At September 30, 2017 and December 31, 2016, the company had $255,000 and $460,000, respectively, in outstanding borrowings under the asset securitization program, which was included in "Long-term debt" in the company's consolidated balance sheets. Total collateralized accounts receivable of approximately $2,187,751 and $2,045,464, respectively, were held by AFC and were included in "Accounts receivable, net" in the company's consolidated balance sheets. Any accounts receivable held by AFC would likely not be available to other creditors of the company in the event of bankruptcy or insolvency proceedings before repayment of any outstanding borrowings under the asset securitization program.

Both the revolving credit facility and asset securitization program include terms and conditions that limit the incurrence of additional borrowings and require that certain financial ratios be maintained at designated levels. The company was in compliance with all covenants as of September 30, 2017 and is currently not aware of any events that would cause non-compliance with any covenants in the future.  
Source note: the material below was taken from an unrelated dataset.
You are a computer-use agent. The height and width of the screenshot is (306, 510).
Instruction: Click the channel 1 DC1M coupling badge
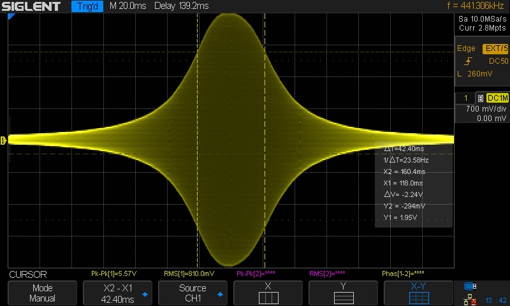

The company has a $100,000 uncommitted line of credit. The company had no outstanding borrowings under the uncommitted line of credit at September 30, 2017 and December 31, 2016.

During June 2017, the company completed the sale of $500,000 principal amount of 3.875% notes due in 2028.  The net proceeds of the offering of $494,625 were used to redeem the company's 6.875% senior debenture due June 2018 and refinance a portion of the company’s 6.00% notes due April 2020, 5.125% notes due March 2021, and 7.50% notes due January 2027. The company recorded a loss on extinguishment of debt of $59,545 in the first nine months of 2017.

During September 2017, the company completed the sale of $500,000 principal amount of 3.25% notes due in 2024.  The net proceeds of the offering of $493,810 are expected to be used to redeem the company's debt obligations and for general corporate purposes.

Interest and other financing expense, net, includes interest and dividend income of $8,121 and $23,487 for the third quarter and first nine months of 2017, respectively. Interest and other financing expense, net, includes interest and dividend income of $5,040 and $13,626 for the third quarter and first nine months of 2016, respectively.